Wells Fargo Launches Approximately $400 Million Small Business Recovery Effort
Back in April, Wells Fargo CEO Charlie Scharf announced that Wells Fargo would donate all of its Paycheck Protection Program (PPP) processing fees back to nonprofits serving the small business community – an industry-leading commitment.
To help accelerate the recovery of small businesses, yesterday we announced that Wells Fargo will donate approximately $400 million in processing fees from the Paycheck Protection Program (PPP) to help small businesses keep their doors open, retain employees, and rebuild. Wells Fargo is donating gross PPP processing fees and is not keeping any portion of the PPP processing fees.
Through a new Open for Business Fund we will engage nonprofit organizations who serve diverse entrepreneurs to provide capital, training, and long-term recovery efforts.
As we continue to navigate these unprecedented times, Wells Fargo is committed to helping as many small businesses as possible navigate economic challenges. Our participation in PPP has already helped thousands of small businesses – 84% of which had fewer than 10 employees. Donating our PPP processing fees is another way Wells Fargo can create relief and long-term impact in the small business community.
This new small business recovery effort builds on our ongoing small business growth commitments, including the $175 million Wells Fargo Diverse Community Capital program and investing up to $50 million in Minority Depository Institutions. More information is available at our COVID-19 resources and support page.

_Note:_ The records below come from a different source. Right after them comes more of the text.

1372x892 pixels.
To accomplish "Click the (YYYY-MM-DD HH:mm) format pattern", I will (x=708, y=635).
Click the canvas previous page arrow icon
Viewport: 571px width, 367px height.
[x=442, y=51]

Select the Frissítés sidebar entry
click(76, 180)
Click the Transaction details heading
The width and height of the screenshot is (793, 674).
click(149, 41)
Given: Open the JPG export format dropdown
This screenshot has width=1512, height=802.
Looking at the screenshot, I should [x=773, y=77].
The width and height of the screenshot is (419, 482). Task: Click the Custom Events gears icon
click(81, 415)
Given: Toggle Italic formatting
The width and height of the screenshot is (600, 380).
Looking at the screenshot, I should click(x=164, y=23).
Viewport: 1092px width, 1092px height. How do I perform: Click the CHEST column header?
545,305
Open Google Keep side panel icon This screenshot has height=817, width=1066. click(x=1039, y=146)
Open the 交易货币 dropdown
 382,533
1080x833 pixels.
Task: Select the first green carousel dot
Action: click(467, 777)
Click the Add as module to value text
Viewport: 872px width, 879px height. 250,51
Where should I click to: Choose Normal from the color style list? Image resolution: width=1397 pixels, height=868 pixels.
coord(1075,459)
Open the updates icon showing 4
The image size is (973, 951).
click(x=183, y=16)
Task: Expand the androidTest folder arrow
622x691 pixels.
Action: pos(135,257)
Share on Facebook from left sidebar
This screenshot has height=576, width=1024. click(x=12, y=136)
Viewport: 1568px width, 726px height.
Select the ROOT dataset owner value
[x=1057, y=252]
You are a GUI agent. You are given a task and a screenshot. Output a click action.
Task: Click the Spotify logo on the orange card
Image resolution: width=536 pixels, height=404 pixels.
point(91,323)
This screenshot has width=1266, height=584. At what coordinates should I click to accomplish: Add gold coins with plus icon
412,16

- Beginning July 9, Wells Fargo will begin accepting applications from Community Development Financial institutions (CDFIs), nonprofit lenders and special purpose funds formed by CDFIs with an emphasis on serving racially and ethnically diverse-owned businesses. Nonprofits can learn more at www.wellsfargo.com/about/corporate-responsibility/community-giving.
- Additional grant cycles around technical assistance and long-term resiliency and recovery will open later. Please stay tuned.
- The Open for Business Fund launches with several grantees aimed at empowering Black and African American-owned small businesses, which are closing at nearly twice the rate of their counterparts.